We reply to the critics by noting how much current linguistic work is typological and cross-linguistic, and that so many linguists are working on so many different kinds of languages. But why is this our only retort? Why not say that one can gain terrific insight into FL/UG by studying a single language? Why the requirement that any claim be founded on masses of cross-linguistic investigation?

Note that this is exactly what Jacob and Monod did not do. Nor do microbiologists do so today. Microbiologists study a handful of model organisms, and from these we infer laws of biology. That is deemed okay in biology—but not in linguistics. Why?

Why do linguists presuppose that only the extensive study of a wide number of different languages will allow insight into FL/UG? It is not the history of the field, so far as we can tell.

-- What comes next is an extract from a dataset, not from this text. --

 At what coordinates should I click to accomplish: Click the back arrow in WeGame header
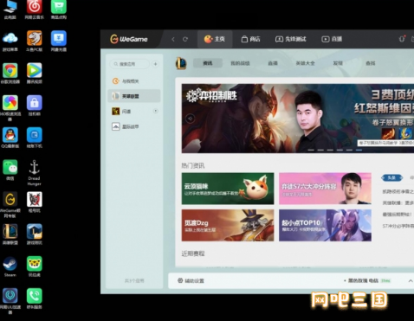[x=173, y=39]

Berlinski and Uriagereka show how classical case theory arose. Similar stories can be told for virtually every other non-trivial theory within linguistics. It arose not via the study of lots of languages but by trying to understand simple facts within a small number in some deep way. This is how bounding theory arose, the ECP, binding, and more.15

So, why the presupposition (visible in the replies we give to our critics that we do, really really do, study more than just English) that cross-linguistic typological investigations are the only sure way to investigate FL/UG?

We think we know one answer: Linguists do not really know much about FL/UG. In other words, many researchers will reply that our claims are weak. We do not buy this. But if you do, then it is not clear why critics of generative grammar upset you with their claims. Is it that they are saying out loud what you believe but do not think should be shared in polite company?

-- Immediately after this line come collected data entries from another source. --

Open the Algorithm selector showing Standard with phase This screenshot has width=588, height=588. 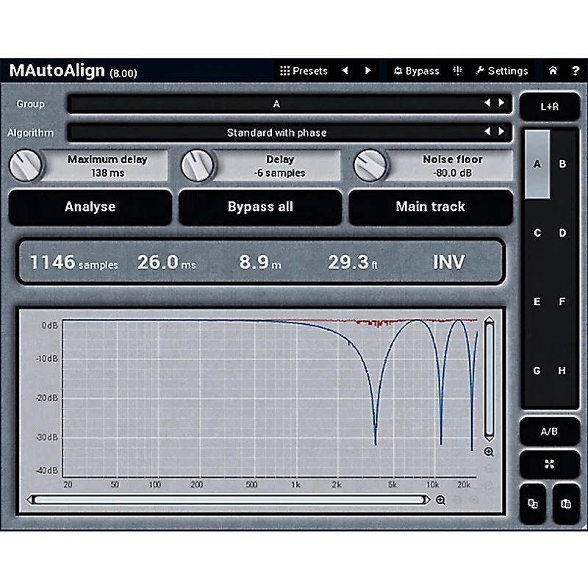pos(276,133)

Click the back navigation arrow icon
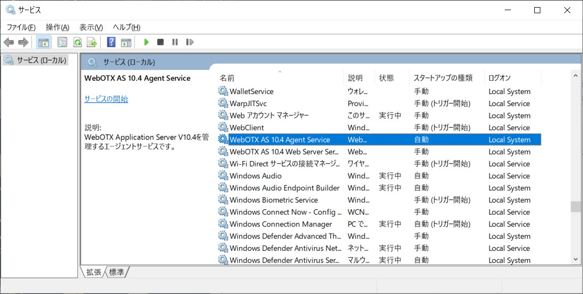(x=9, y=42)
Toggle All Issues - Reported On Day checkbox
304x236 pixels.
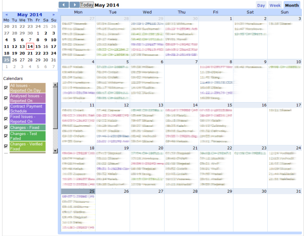coord(6,88)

If on the right track, the above seems to us ample justification that future research need not be solely reserved for “[t]he strong sense of the term ‘biolinguistics’ [which] refers to attempts to provide explicit answers to questions that necessarily require the combination of linguistic insights and insights from related disciplines (evolutionary biology, genetics, neurology, psychology, etc.),” as Cedric Boeckx and Kleanthes Grohmann wrote in their inaugural editorial for the open-access journal Biolinguistics. They juxtaposed the “strong sense” with the “weak sense,” indicating “work focusing narrowly on properties of the grammar,” which is “not only necessary, but has very often proven to be the basis for more interdisciplinary studies.”16 There is thus a clear case to be made in favor of the weak sense of biolinguistic inquiry, and one which linguists should not be too shy to simply hide behind. Abstract case theory is a very good example with its implications for languistics, linguistics, and FL/UG.17

In sum, POS works quite well based on the investigations of a single language. We might even go further: POS argumentation, if doable, is far more powerful than cross-linguistic work in establishing principles of FL/UG. Of course, one wants to get as much data as one can for any proposition, so cross-linguistic validation is always welcome. But the idea that this is the sine qua non of universal reasoning strikes us as just plain wrong. And Vergnaud’s insight, stemming from what ultimately became case theory, was a crucial step forward. Berlinski and Uriagereka did an excellent job highlighting not only the ins and outs of his original letter, but also some of the many consequences this brought about. We just added a few more.


Juan Uriagereka replies:

I believe Norbert Hornstein and Kleanthes Grohmann have understood the spirit of the piece best. I know these two well—have even been the subject of their pointed criticism more than once—so I don’t believe they are “just being nice” when noticing how the original essay was trying to celebrate the logic of “explanatory adequacy.” It is true that other such examples could be chosen, beyond Vergnaud’s letter; indeed, I hope others are encouraged to point them out, since they are what makes our field exciting and far reaching. Norbert’s and Klea’s letter is a perfect example of this kind of energy and scope, as are their roles in venues like the “widely read” blog The Faculty of Language or the equally “widely read” journal Biolinguistics… If I carry any weight within Inference after this exercise, I would embarrass David publicly into inviting Cassidy & Sundance to write a piece of their own, so that I and others can have the perverse pleasure of commenting too. In any case, if there is some consensus that, I believe, emerges from all these pieces is that Jean-Roger’s little jewel was, well, indeed a gem. I am satisfied on that aspect of this exercise alone, as a tribute to a friend and most admired precursor. Everything else, to me, pales by comparison.


David Berlinski replies:

Hornstein and Grohmann, it is rewarding to recount, agree with us on, at least, one fundamental point: Vergnaud’s study of case is provocative because “if it held, then it could not be reasonably acquired simply by tracking surface morphology.” In a charming video, Vergnaud made the point more generally. No deep analysis of language is possible if the linguist restricts himself to its surface. Speaking English with an ineradicable French accent, Vergnaud advanced and illustrated his thesis at one and the same time.18 “It was not,” Hornstein and Grohmann write, a matter of “What You See Is What You Get.”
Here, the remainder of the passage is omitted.